### PROBLEM REQUIREMENTS:
In the forum thread on big box plywood, how much does the 3/4" oak plywood at Home Depot cost?

======== SUPPLIED PASSAGE

# Is big box plywood okay for building furniture?



## LearningAsIGo

With the help of my boyfriend I'm planning on building a desk like this. When it comes to building things I would say that we are beginners. I'm not looking to build heirloom quality furniture, just trying to save some money. But I also don't want it to fall apart or warp after we spend time and money building it.

I have done some googling about big box plywood and came across some threads that say it is no good.

My Home Depot carries 3/4" oak ply for $44.97, it's stamped Bloomfield. Lowes has something called Arauco for $37. I have also found a few local lumber places. A 5×5 sheet of Baltic Birch with a grade of B/BB goes for $77.63. A 4×8 sheet of A1 Birch Natural is $90.60, plain sliced oak is $96.

I may need 3 sheets of 3/4" plywood to build this, not including drawer materials and other expenses. What do you think would be a cost effective yet quality choice? I'm planning on painting it if that makes a difference.

Is there anything in between not good ply from a big box store and $100+/sheet ply from a lumber yard?


----------



## superstretch

Welcome to LJ!

FYI, the link didn't work for me, so I'll repaste it here: http://www.potterybarn.com/products/bedford-corner-desk-set/

Are you planning on painting it? couldn't quite tell from your post. If that's the case, you might want to skip the oak/birch plywood and switch to a cheaper material, but still paint-grade. I've not had an issue with L/HD plywood before and have used it on several projects. With a decent skirt along the back and a leg in beg, you shouldn't have much flex at all with a 3/4 sheet.


----------



## timbrennan01824

I would look around a bit more for better pricing on the A1 nat birch ply. I'm in New England and a local lumberyard has that sheet for $67.95. And if you're going to paint it, they might have 'shop' grade and ours goes for $55 per sheet.

http://www.highlandhardwoods.com/price_lists/Plywood.pdf

Also, since you will paint it, some of the parts might be able to be MDF, too.


----------



## Bertha

I built a rapid-fire painted bed for an unexpected visit from family (shown below). I think I spent $80. I blasted it out in a weekend using big box plywood, wainscotting, fake wood trim, and fence posts (you can see them inverted LOL). If you woodfill any voids, sand, and prime the plywood before painting, you shouldn't have any problems; I didn't. It's not going to grace the cover of Fine Woodworking but it doesn't sound like that's what you're after. Good luck!

================
======== DATA LISTING

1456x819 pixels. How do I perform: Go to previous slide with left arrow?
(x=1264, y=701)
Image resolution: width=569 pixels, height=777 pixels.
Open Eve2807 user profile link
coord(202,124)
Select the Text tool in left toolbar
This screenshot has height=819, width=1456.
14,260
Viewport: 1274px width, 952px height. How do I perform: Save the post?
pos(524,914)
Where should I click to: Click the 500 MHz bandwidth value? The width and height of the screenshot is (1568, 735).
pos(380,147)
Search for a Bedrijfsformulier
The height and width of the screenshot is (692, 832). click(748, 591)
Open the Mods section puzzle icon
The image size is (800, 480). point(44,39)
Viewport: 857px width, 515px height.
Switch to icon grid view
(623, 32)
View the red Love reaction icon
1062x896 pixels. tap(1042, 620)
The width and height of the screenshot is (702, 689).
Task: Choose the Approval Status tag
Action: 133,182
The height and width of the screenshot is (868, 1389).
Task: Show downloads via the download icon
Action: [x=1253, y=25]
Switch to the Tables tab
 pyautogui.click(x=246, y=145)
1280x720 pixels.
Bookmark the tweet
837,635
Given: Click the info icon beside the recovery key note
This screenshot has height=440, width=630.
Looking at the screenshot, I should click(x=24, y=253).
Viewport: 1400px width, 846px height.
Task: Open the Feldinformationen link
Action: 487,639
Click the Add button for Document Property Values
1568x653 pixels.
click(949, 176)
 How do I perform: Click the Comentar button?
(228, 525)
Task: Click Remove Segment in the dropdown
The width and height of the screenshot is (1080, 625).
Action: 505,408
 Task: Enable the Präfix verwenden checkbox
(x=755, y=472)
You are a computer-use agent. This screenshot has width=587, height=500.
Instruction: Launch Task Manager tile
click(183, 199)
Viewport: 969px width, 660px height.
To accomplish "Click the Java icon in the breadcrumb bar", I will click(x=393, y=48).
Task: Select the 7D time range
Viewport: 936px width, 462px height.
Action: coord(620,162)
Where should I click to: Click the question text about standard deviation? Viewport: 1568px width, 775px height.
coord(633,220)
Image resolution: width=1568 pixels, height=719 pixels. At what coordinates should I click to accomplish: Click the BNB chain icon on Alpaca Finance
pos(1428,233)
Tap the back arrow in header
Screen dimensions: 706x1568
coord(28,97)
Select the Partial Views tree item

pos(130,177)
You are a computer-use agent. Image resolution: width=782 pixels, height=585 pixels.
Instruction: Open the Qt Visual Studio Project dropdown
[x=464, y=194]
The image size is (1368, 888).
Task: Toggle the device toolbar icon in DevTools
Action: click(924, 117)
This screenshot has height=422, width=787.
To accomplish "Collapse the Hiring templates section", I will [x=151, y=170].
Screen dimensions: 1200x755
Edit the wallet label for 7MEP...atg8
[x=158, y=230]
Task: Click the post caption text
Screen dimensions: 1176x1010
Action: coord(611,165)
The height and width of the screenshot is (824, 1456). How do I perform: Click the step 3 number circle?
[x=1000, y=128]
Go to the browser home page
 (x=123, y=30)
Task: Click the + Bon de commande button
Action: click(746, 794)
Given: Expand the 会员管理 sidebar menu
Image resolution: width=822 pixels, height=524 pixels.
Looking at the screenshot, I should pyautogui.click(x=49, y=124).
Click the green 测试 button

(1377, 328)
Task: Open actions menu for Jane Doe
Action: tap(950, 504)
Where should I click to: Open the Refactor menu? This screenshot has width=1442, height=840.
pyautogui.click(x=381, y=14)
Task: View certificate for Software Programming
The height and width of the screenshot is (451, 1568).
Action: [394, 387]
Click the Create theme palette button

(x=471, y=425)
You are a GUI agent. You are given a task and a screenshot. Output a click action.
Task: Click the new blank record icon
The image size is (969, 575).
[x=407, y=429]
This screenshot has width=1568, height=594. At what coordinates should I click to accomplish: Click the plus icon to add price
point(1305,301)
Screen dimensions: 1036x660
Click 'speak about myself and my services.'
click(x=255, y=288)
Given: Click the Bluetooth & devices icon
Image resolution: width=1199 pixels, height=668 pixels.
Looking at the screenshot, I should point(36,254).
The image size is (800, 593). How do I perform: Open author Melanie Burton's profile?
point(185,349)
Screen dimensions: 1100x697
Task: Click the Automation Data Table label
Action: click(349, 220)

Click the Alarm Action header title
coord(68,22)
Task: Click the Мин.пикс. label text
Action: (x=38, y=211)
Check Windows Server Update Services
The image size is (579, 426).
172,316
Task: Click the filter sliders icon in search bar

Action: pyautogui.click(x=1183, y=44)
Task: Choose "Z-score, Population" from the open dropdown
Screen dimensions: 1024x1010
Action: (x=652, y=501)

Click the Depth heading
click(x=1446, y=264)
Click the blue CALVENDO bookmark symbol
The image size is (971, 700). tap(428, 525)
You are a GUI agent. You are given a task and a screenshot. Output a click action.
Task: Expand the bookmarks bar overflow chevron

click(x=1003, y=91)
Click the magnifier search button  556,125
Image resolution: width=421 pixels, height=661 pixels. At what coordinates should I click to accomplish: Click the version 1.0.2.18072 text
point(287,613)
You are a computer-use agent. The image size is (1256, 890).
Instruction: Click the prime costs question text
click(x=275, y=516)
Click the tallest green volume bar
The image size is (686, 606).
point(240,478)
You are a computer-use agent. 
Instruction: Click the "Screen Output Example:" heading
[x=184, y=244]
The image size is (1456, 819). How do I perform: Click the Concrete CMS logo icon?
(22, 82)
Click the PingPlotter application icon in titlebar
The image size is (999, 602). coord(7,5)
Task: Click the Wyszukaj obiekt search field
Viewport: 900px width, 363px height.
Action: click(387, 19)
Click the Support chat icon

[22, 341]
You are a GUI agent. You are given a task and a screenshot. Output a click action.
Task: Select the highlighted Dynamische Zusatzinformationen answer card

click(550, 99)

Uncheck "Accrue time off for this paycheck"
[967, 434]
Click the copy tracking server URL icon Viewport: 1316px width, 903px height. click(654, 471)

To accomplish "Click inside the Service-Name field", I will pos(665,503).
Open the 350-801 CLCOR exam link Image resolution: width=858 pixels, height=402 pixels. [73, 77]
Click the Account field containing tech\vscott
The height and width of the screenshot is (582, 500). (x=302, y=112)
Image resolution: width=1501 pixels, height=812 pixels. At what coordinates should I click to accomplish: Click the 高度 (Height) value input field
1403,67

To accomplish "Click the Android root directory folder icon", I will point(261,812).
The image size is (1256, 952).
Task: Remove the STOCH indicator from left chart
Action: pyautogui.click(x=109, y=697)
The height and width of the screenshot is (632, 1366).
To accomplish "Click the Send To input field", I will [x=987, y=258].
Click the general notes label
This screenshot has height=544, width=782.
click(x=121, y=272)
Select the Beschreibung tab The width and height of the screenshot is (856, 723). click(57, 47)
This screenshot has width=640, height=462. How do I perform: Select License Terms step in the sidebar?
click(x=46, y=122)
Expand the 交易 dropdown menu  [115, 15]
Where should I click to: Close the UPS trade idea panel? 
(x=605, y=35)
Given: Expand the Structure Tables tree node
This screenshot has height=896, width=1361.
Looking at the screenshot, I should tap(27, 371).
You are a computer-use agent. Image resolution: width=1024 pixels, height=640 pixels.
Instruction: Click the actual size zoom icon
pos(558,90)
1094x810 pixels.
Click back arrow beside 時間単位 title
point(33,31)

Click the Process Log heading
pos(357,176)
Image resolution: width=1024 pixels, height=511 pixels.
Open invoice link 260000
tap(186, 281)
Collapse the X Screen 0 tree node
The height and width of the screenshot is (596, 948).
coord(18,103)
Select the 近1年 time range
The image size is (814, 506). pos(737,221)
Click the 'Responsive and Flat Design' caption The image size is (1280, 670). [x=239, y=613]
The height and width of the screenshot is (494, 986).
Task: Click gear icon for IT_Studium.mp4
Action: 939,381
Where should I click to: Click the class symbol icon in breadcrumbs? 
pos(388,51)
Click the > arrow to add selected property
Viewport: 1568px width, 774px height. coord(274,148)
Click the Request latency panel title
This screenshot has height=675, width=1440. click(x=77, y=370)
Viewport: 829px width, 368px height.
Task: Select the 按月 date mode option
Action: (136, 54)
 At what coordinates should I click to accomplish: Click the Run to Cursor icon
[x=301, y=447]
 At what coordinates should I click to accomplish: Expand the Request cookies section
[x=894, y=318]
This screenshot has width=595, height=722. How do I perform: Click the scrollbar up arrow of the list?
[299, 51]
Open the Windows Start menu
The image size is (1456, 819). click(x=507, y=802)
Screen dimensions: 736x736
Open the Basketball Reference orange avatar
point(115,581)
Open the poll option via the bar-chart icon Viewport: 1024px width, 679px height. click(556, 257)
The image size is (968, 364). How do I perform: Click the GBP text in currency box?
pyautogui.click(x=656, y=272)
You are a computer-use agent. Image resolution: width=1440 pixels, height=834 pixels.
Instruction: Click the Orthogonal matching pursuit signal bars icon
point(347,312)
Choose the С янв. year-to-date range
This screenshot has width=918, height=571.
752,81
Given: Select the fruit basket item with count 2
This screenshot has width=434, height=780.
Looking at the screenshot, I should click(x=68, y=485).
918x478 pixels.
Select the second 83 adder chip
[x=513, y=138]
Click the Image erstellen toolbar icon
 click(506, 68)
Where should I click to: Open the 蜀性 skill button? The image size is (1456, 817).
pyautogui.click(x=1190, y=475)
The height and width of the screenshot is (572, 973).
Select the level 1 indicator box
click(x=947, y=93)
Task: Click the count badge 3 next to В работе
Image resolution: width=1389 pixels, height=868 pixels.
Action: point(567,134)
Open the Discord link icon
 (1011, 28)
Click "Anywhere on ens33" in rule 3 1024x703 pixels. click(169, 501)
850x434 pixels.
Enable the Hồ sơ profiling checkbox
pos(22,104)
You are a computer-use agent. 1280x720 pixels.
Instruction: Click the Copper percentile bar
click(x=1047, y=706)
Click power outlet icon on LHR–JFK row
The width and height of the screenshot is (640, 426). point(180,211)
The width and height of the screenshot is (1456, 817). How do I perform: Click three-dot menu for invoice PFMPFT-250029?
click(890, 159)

================

### TASK ANSWER:
$44.97